About all this possible Paneuropean-Eurasian mergers: First, I can understand the point jako777 has given. Slavic/Orthodox countries on one side around Russia, and Western/Catholic countries around France/Germany. Second, I think that Turkic factor has beign missed - there's vast and homogenous Turkic/Muslim territory, spreading from Turkey to Xinjiang (province in west of China with Uyghur majority), to which Mongols can be added (since they share common culture) - thus Russia,China,Iran etc would have significant territory losses... So, if history does repeat itself, we would again have Western and Eastern Roman Empires, as well as Turkish/Mongol Empire? And let us not forget the Arabs, and their Caliphate across southwest Asia and north Africa :D (I was sarcastic - if you people think that any of this is doable, then you're in wrong, at least when it comes to current geopolitical situation. Who knows, maybe it will happen in 100 years? For now, all these common blood/heritage groups have their Leagues - Pan-Slavic, Arab, Turkic etc, but they aren't to be transformed in EU-type of organization, because that's not the reason for their existence).
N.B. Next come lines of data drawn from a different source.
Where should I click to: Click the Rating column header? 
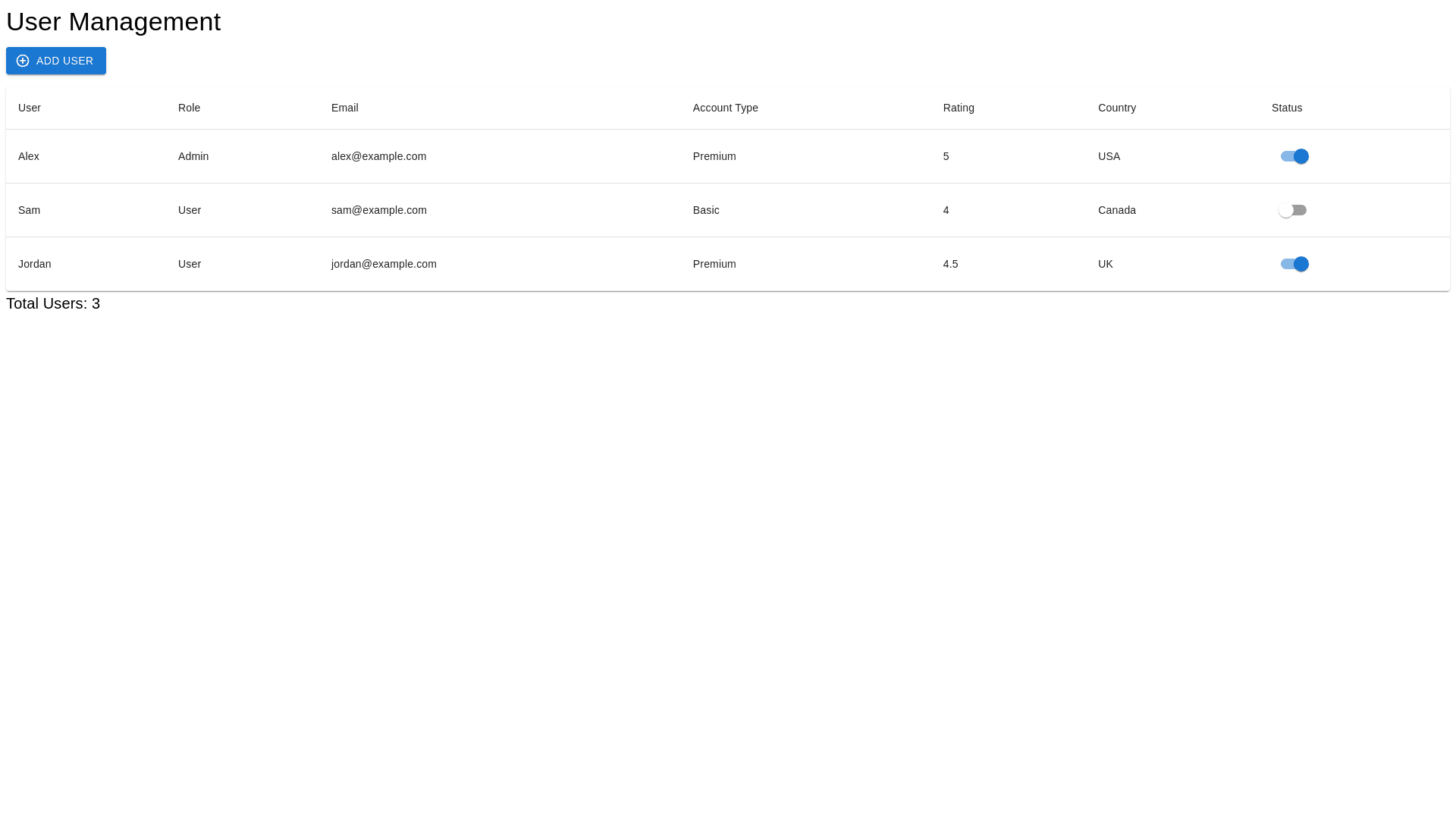tap(959, 108)
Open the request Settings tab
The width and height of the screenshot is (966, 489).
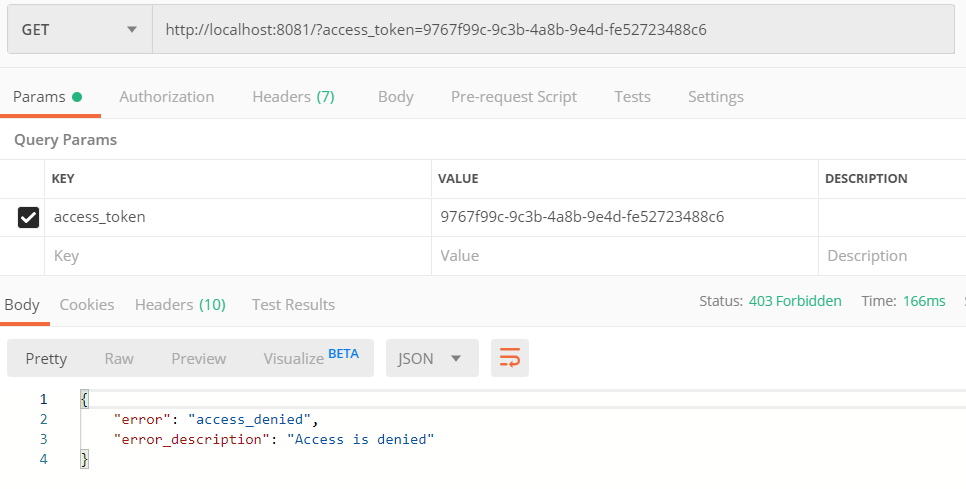[715, 97]
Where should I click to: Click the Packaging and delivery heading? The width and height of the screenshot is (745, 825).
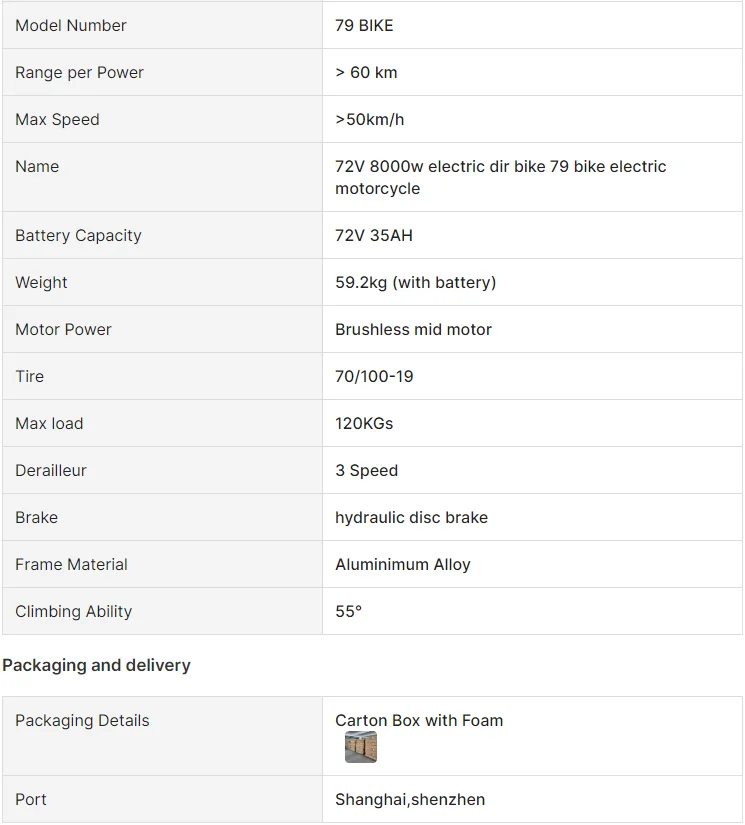tap(96, 666)
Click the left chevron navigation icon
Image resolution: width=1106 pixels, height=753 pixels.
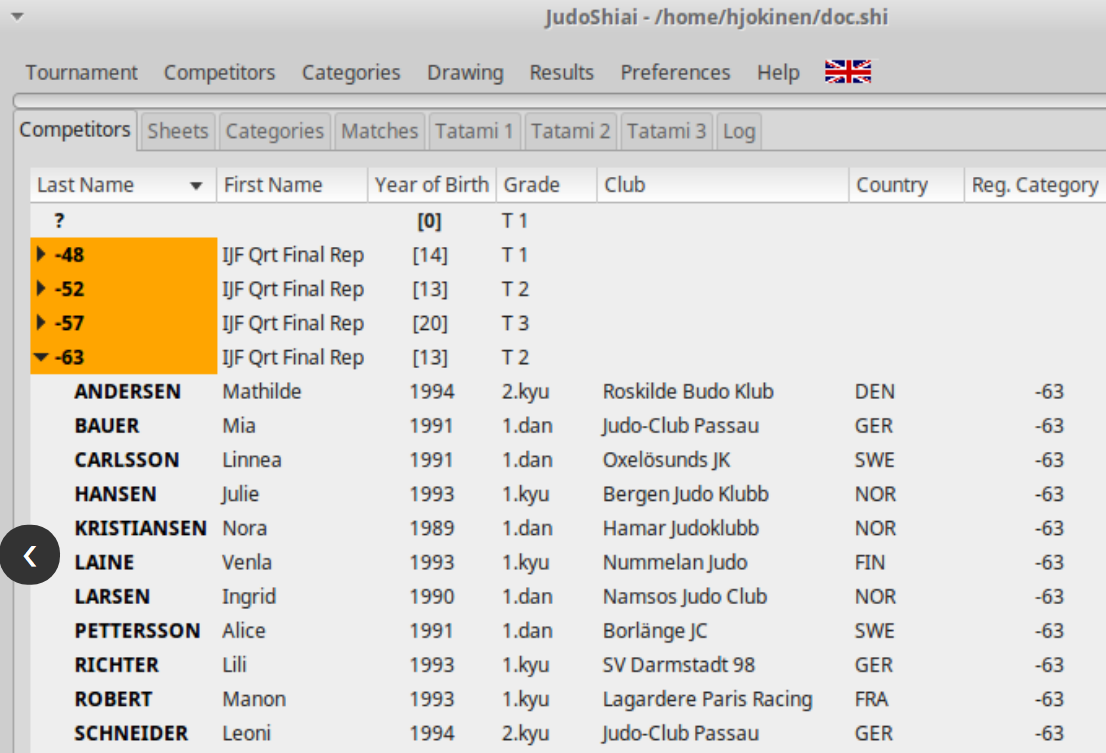click(31, 555)
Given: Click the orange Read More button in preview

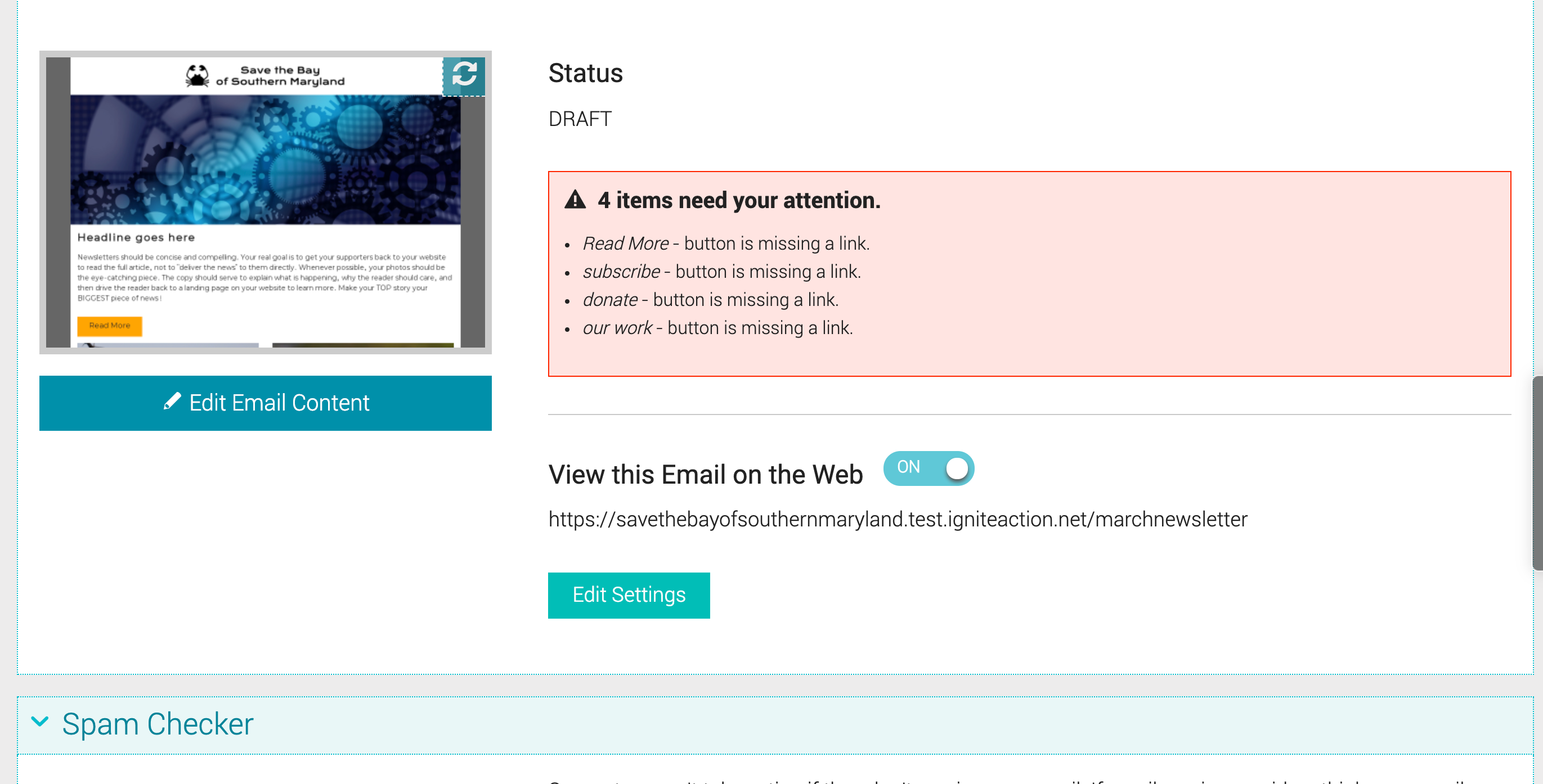Looking at the screenshot, I should point(110,326).
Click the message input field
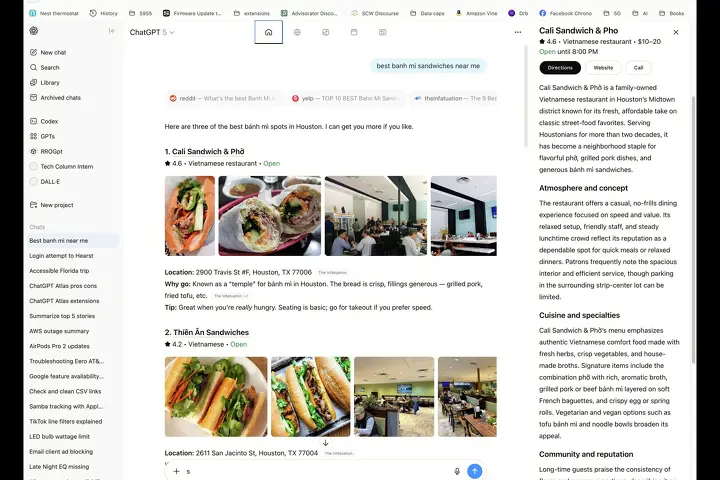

October 27, 2010, 19:38, Goran wrote > The main problem I have is the fact that in any fair trade agreements where there is a significant disparity in economic might between two countries, the small country gets dominated economically, and if you control the economy, you control the country. That's why it benefits the UK, France, Germany, Spain, Italy. The trillion dollar economies, whereas countries like Hungary have more and more industries ruined by price dumping. I agree. Two main instruments for subjugation of 3rd world economies and economies in (never ending) transition are MMF and WTO, both operated by Western oligarchy. MMF lends money, later pumps it out through interest income, which leads that countries' economy to ruins, since they indirectly take control over their legal systems, proposing self-damaging laws and rules which country must apply, if wants to get that money. WTO, at the same time, controles countries' export through rates, making sure no one takes away their lead in world market and accordingly, controled country never gets positive income, only negative one. As economy colapses, all strategic companies are being sold to domestic and Western oligarchy for pocket change. Domestic oligarchy is protected by their Western counterparts (but the're only good, until Westerners complete their infiltration - after that, domestic "businessmen" are being dumped).